A little over six months ago, we used this editorial space to call for stronger leadership on affordable housing in Southold Town.
At the time, the Town Board had just approved zoning changes that could lead to the building of higher density affordable housing complexes within the town.
In that Aug. 28 editorial, we urged Supervisor Scott Russell to make affordable rental housing for young professionals a priority of his administration.
Affordable housing — and development in general — are topics that lend themselves to a lot of rhetoric and, as we noted in August, words like “risk,” “hurdles” and “difficult” get thrown around a lot.
We were encouraged to see Mr. Russell — and Councilman Jim Dinizio — stress the importance of affordable rental housing at the supervisor’s State of the Town event last Thursday. It is critical for local families and businesses that our working young people have places to live on the North Fork. Our housing stock needs to consist of more than half-million-dollar homes our children cannot afford. An inventory of reasonably priced rental housing is an essential piece of the modern-day real estate market, but it’s almost nonexistent east of downtown Riverhead, where a pair of recently constructed apartment buildings stand as larger-scale models of what Southold Town needs.
That’s why it was disappointing to learn that a proposal to build 70 affordable rental units on Main Road in Mattituck has been withdrawn in response to community feedback and concerns from the town. While we recognize that this particular plan was not without its problems, we agree with the supervisor when he says the “concept was an excellent one for Southold Town.”

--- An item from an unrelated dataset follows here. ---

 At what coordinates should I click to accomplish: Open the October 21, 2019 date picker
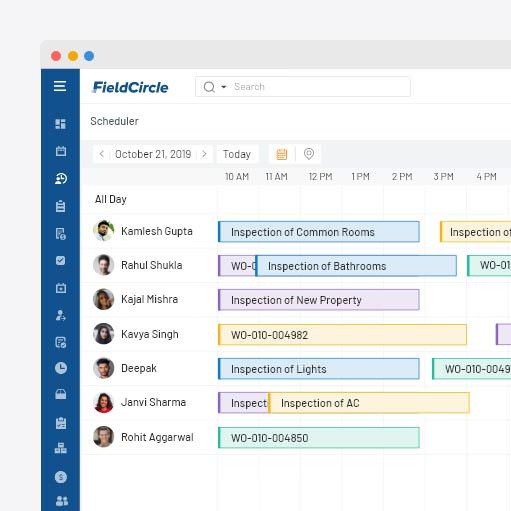[x=153, y=154]
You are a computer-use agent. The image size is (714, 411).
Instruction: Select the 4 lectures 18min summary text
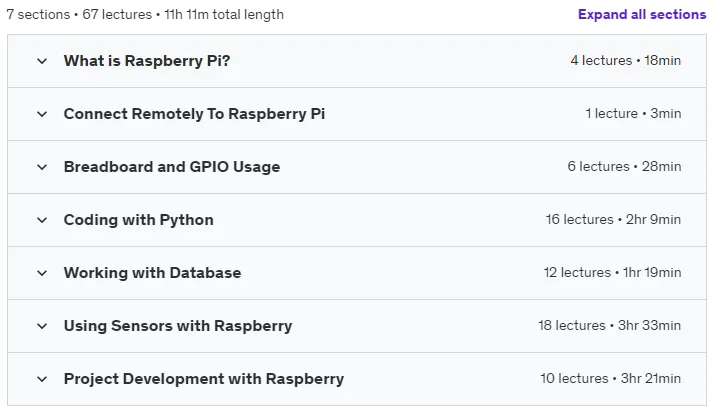tap(626, 61)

One concern about the Mattituck proposal was that one hamlet and school district would be forced to absorb all the burden of development. We’d argue that the need for affordable rental housing on the North Fork is such that every hamlet should help carry the load. We strongly encourage all of our readers to attend the affordable housing seminar the town is hosting at the Peconic Lane Community Center on Wednesday, March 11, at 6 p.m.
Now is the time to work together toward a solution on this very important issue.